We just arrived a few days ago to spend the summer with my parents in Salt Lake City, Utah. It's going to be the longest time I've been on "US soil" in over 7 years! Life is so different here than it is in Spain and everything seems familiar and foreign to me the same time. At first it's the small things that I notice. The aluminum foil is thicker than it is in Europe and the Special K cereal flakes are thinner. Almost everything else is enormous, especially the food. Everything looks like it's been pumped up to three times its normal size.
Nevertheless the stores are full of low-fat this and non-fat that. Today when I bought cottage cheese, they didn't even carry full-fat and I was forced to buy "semi-skim." I wonder how many Americans know that in most other parts of the world (including developed nations such as Japan and Spain), finding low-fat anything is a rarity. Yet in those countries obesity is nowhere near as prevalent as it is here.
As I wander around the grocery store, people look at me and smile and it confuses me because my immediate reaction is to think that they're smiling because they know me from somewhere and so I look at them with a tentative smile and a puzzled expression on my face. This makes them think that maybe they too, know me from somewhere and then we both look quizzically at each other until we realize that we are indeed complete strangers and then we shuffle off in embarrassment.
I stopped smiling at strangers after I lived in Paris and realized that for many Frenchmen, a friendly Utah-style smile translated into, "Hey why don't we go make out in the Tuileries?" It's too bad but c'est la vie.
I think that I confuse people too.
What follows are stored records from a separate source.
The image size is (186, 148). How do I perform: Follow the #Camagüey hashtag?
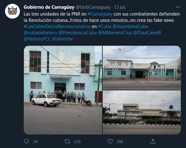[100, 14]
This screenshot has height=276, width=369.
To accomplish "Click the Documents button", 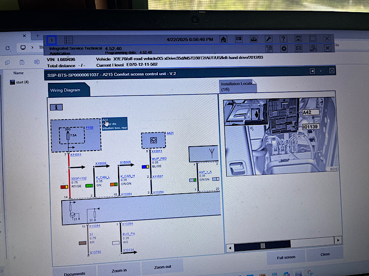I will (x=74, y=273).
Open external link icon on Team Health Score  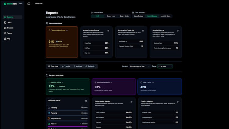tap(67, 30)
It´s clear to them by my accent that I´m American and yet they see me standing transfixed for long periods of time in the cereal aisle of the grocery store, overwhelmed by the abundance of choices. Later I get confused about how to use the credit cardswiper at the check-out counter. I In the meantime, my five-year old son doesn't know what the words "shut-up" or "soccer" mean. Maybe they think we're escapees from the nearest polygamous compound. Or maybe that we're just really stupid. Or both.
Anyone in Utah want to meet up for a coffee? Let me know!
Thanks Rachel!
Posted by: Johanna | July 04, 2010 at 04:09 PM
Welcome back to the US! There is that weird transition, isn't there. . .hope you're feeling at home soon. Wish Utah was much closer to Washington; it would be so fun to have coffee with you!